## Excerpted text
Porsche Unseen
- Author: Stefan Bogner Jan Karl Baedeker
- Language: German, English
- Genre: Photo-book
- Publisher: Delius Klasing
- Publication date: November 11, 2020
- Pages: 328
- ISBN: 978-3-667-11980-3

= Porsche Unseen =

Photo-book by Stefan Bogner and Jan Karl Baedeker

 Porsche Unseen is a photo-book by Stefan Bogner and Jan Karl Baedeker about 15 unrevealed concept vehicles from the years 2012 to 2019 by German carmaker Porsche, a subsidiary of Volkswagen Group. Following the publish date on November 11, 2020, the concepts were shown online.

==Concept vehicles from the book==
On the publish date of Porsche Unseen, November 11, 2020, the 15 unrevealed concept vehicles from the book were shown online. The following below here is a list of the concepts detailed in the book.

===Porsche 904 Living Legend===
The Porsche 904 Living Legend is a sports car concept, designed and built by Porsche in 2013, based on the same platform used by the Volkswagen XL1, designed as a modern interpretation of the Porsche 904. Weighing at just over 900 kg (1,984 lbs), the concept retains the general contours found in the XL1, and Porsche even said that the likely powertrain for the 904 Living Legend would be the Ducati V-twin engine carried over from the Ducati 1199. Some of the design elements such as the back fascia were carried over for the second-generation Porsche 935.

===Porsche 906 Living Legend===
The Porsche 906 Living Legend is a racing-inspired supercar concept, designed and built by Porsche in 2015, designed with the intent to pay hommage to the original Porsche 906. The 906 Living Legend essentially was a design study meant to preview future electric cars like the Porsche Taycan, and some of its design elements like the wheels and the style of the headlights did end up into the concept that previewed the Taycan, the Porsche Mission E. The company said that the likely powertrain for the 906 Living Legend would have been 4 electric motors powering each wheel.

===Porsche 911 Vision Safari===
The Porsche 911 Vision Safari a sports car-based rally car concept, designed and built by Porsche in 2012, based on the Porsche 911 (991) and harkening back to the original car, the Porsche 911 SC Safari from 1978. The 911 Vision Safari concept features a raised suspension, reinforced wheel housings, large bumpers, a rally-focused cockpit with race seats and a roll cage, quad-exhaust tips, special Martini livery, and a special shelf mounted above a fan behind the seats, meant to cool down the driver's helmet. Being a fully-driveable prototype, the concept showcased its off-roading capabilities by being tested on a gravel track at the Weissach test facility. being first driven by the designer, Michael Mauer, where Porsche tests their SUVs, the Cayenne and Macan. Performance remains the same as the standard Porsche 911 (generation 991).

## Prompt 1
Answer these from the Porsche Unseen text:
(a) How many pages does the book have?
(b) In what year did Porsche design and build the 906 Living Legend?
(c) What was the shelf above the fan behind the seats of the 911 Vision Safari meant to cool?
## Prompt 2
Duplicate a passage of the Porsche Unseen text word for word. Begin at "Porsche Unseen is" and stop after "in the book.".

## Data shown

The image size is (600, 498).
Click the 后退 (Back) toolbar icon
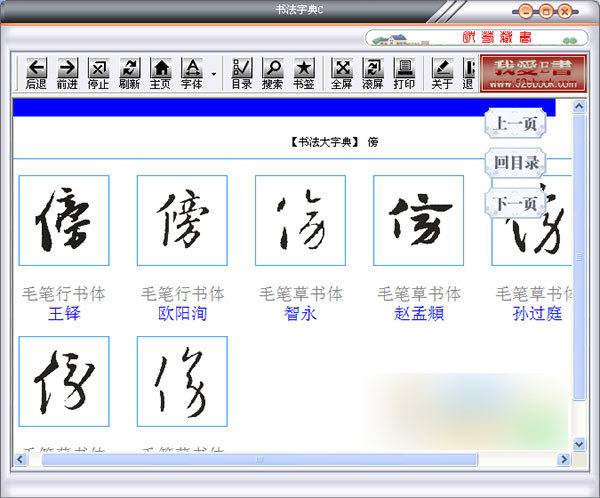tap(36, 74)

## Result 1
(a) 328
(b) 2015
(c) The driver's helmet

## Result 2
Porsche Unseen is a photo-book by Stefan Bogner and Jan Karl Baedeker about 15 unrevealed concept vehicles from the years 2012 to 2019 by German carmaker Porsche, a subsidiary of Volkswagen Group. Following the publish date on November 11, 2020, the concepts were shown online.

==Concept vehicles from the book==
On the publish date of Porsche Unseen, November 11, 2020, the 15 unrevealed concept vehicles from the book were shown online. The following below here is a list of the concepts detailed in the book.